Just the chickoo when blended with milk and sugar made the milkshake unbelievably creamy and sweet. This enhances the taste of the chickoo shake greatly. Most of the milkshake shops in India add vanilla ice cream as well. I just blend the chikoo with milk and sugar and the shake tastes extremely delicious. I always end up making milkshake out if it. The fresh ripe fruits tastes incredibly sweet, it can be eaten just like that or made into milkshake. Only place where this fruit is available is in Indian stores, that too frozen ones exported from India. However, in the US, this fruit is not available. Seeing my love for this fruit, my mom planted a tree on the backyard of my Kerala house and I felt extremely happy to hear from her that it has started to yield fruits. Also, chickoo trees are commonly found in most of the houses in Kerala. On my way back from college I used to buy chikoo shake almost everyday. In fact, there was a milkshake shop near to my house in Kerala and I was a regular customer. With this one on the menu, I never had to think twice on which milkshake to order. Add the chikoos, banana, milk, and yogurt to a blender and process until the ingredients. 5 chikoos, peeled, deseeded and chopped 1 banana 3 cups whole milk cup greek yogurt 3 ice cubes, to serve Method. In India, Chickoo shake is commonly found on the milkshake menu. If the season’s hot or you’ve just finished a workout, this is an ideal recipe for cooling down. This is widely found in India, Mexico and Central America.

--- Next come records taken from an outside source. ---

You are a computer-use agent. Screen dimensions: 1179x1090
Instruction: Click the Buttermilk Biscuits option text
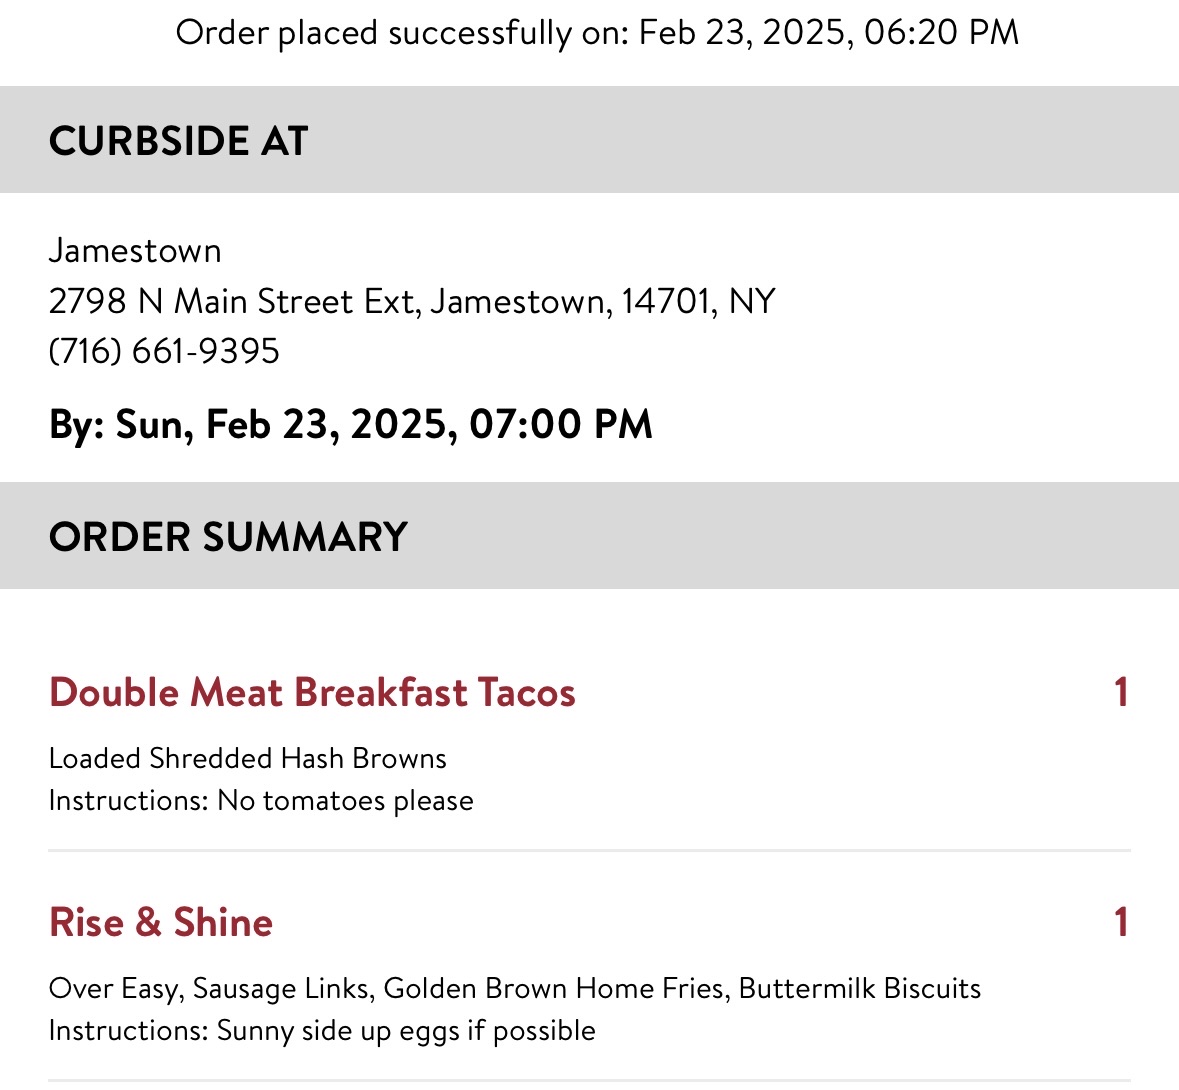tap(859, 989)
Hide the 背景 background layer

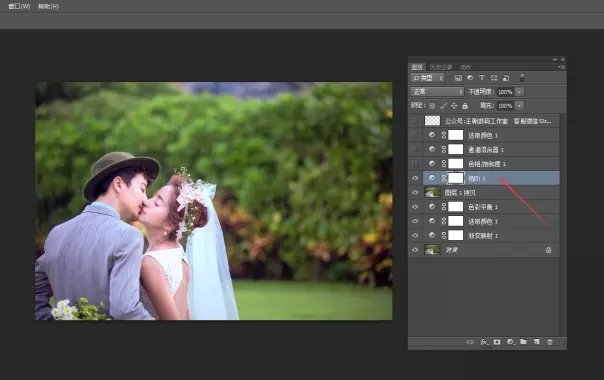415,250
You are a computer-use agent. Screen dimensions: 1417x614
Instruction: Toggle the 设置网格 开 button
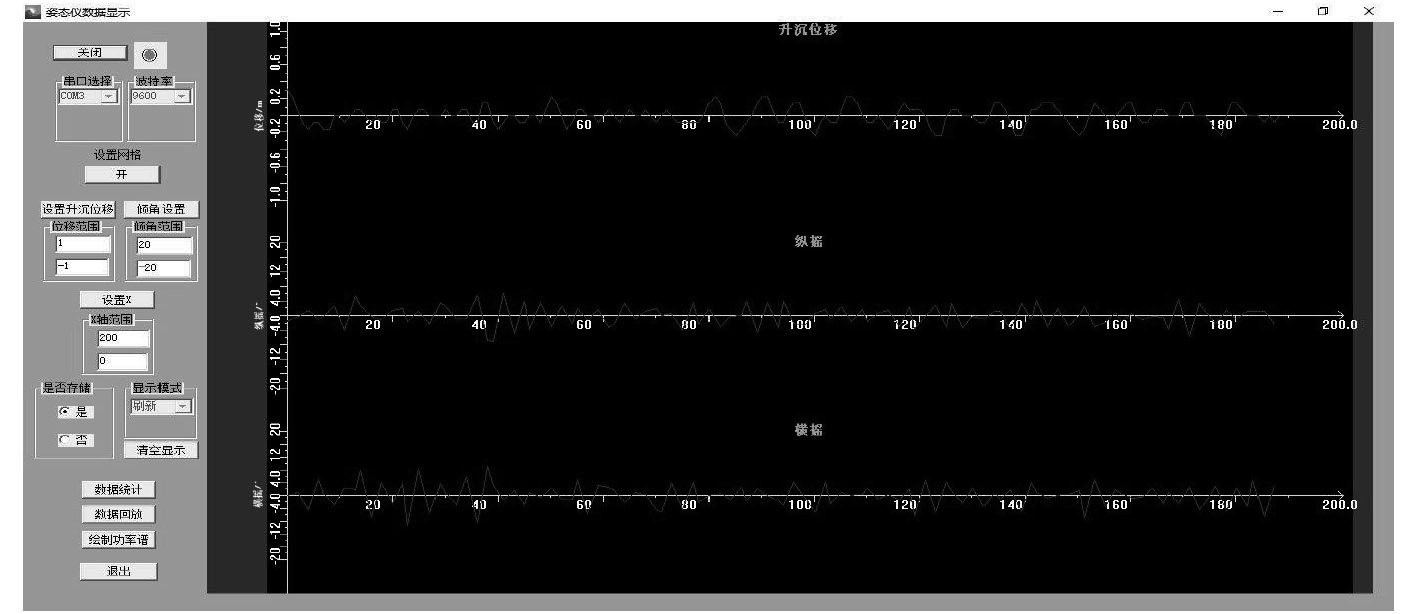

Sapodilla or sapota or chickoo, is a fruit with exceptionally sweet malty flavor, its flavor closely resembles to that of caramel.

Honestly, the best way to eat this fruit is by itself.When it comes to milkshake, I know what exactly I want, my all time favorite: Chickoo shake… There are quite a few interesting recipes out there, from chickoo halwa, kheer, to even barfis. Now while the fruit isn't really cooked, or even used in salads (except for maybe fruit salads), probably due its supremely dominating flavours, the sapota can be blended into milk or yogurt and had as a smoothie. The varieties of sapota in India have funny names - Kali Patli, cricket ball, Baramati, Pili Patli, Dwarapudi, Chhatri and so on. Incidentally, Karnataka is known to be the highest grower of the fruit, followed by Maharashtra. In India, the sapota is grown in many states - Karnataka, Gujarat, Maharashtra, Tamil Nadu, West Bengal and Andhra Pradesh.

With its roots in Mexico, Easter Guatemala and Belize (on the eastern coast of central America), the Colonisers took it to the Philippines from where it travelled to the rest of Asia, making its way into India only in the late nineteenth century. Had it not been for them, the chickoo, chikoo or sapota would have perhaps never come to India. We have something to thank the Spanish for. But taking the middle path, we're not quite sure. It's quite easy to either love the sapota or hate it.
#Chikoo recipes skin
The heady sweet aroma of sapota is unmistakable, with its fleshy brown skin and grainy sweetness in the inside.